Pânico depois de denunciarem maltratos - Trabalhadores da Pan China temem por despedimentos depois de receberem deputados da UNITA
Entre a euforia, desespero e futuro inseguro estão os mais de 200 trabalhadores da empresa Pan China, que alegam estar a sofrer maltratos de toda espécie que, só este ano, já provocaram 05 mortos. O grito de socorro foi acoitado pelos deputados da UNITA que, na manhã desta quarta-feira, 18, visitaram os estaleiros da empresa, nas imediações da Centralidade do Kilamba, onde puderam ver e ouvir a realidade.
Por: Lito dias
De acordo com uma nota de imprensa a que este Jornal teve acesso, a visita surge na sequência de denúncias feitas por trabalhadores, a 16 de Janeiro de 2026, sobre um incidente que culminou na morte de 5 trabalhadores, as péssimas condições de trabalho e salariais, bem como a falta de condições de higiene e segurança no trabalho.
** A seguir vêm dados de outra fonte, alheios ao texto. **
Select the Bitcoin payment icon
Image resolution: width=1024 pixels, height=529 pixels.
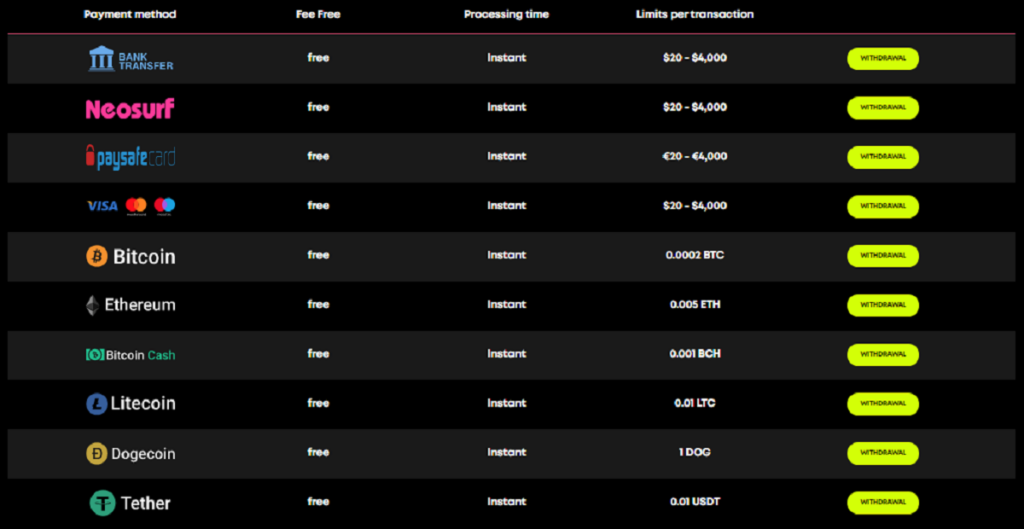point(97,256)
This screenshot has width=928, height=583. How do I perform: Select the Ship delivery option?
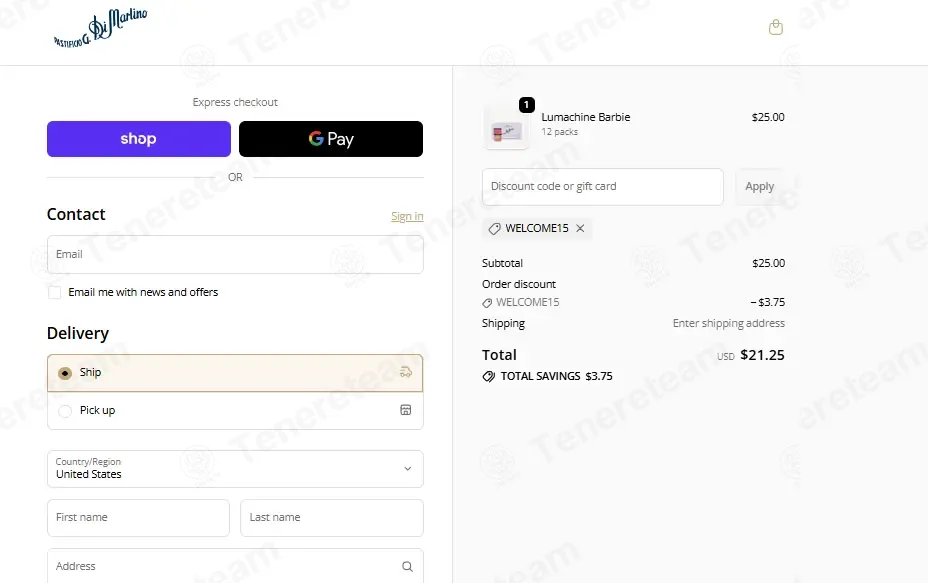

“Durante a visita, os deputados constataram as degradantes condições de acomodação nos dormitórios dos trabalhadores angolanos, em quartos adaptados para 10 pessoas num contentor de 20 pés sem climatização, enquanto os trabalhadores chineses estão acomodados em grupos de 5 elementos, num contentor de 20 pés com climatização”, verificaram.
Além dessas disparidades, notaram também degradantes condições dos balneários, banheiros e cozinha, onde, do lado dos trabalhadores angolanos, “mais se parecem a pocilgas, com uma refeição indigna e sem os ingredientes necessários”
Os trabalhadores denunciaram, igualmente, os baixos salários que auferem (70 mil kwanzas), contra os 100 mil de salário mínimo nacional decretado pelo Executivo. “Temem, igualmente, por represálias, traduzidas em prováveis despedimentos, por terem acolhido a delegação de Deputados.
Na tarde do mesmo dia, 07 funcionários desapareceram, abrindo espaço para especulações e temor. Horas depois, surgiram informações segundo as quais tinham sido chamados pelo Departamento dos Recursos Humanos que os obrigou a escolher entre permanecer na empresa ou abandonarem-na. Três teriam optado por abandonar a empresa e, na sequência da decisão, foram indemnizados. Já os restantes decidiram permanecer na empresa.
No terreno, embora houvesse a maioria a aplaudir a atitude dos parlamentares da UNITA, apareceram alguns que se mostraram incrédulos, referindo que a visita não resolveria nada, por causa da insensibilidade dos governantes.
De referir que, no final da visita, a delegação rumou para a sede da Inspeção-Geral do Trabalho (IGT), com o objectivo de dar a conhecer o que encontrou nos estaleiros da Pan China e obter garantias de uma intervenção urgente daquele órgão do Estado vocacionado, o que, “lamentavelmente, não surtiu efeitos por indisponibilidade dos seus responsáveis.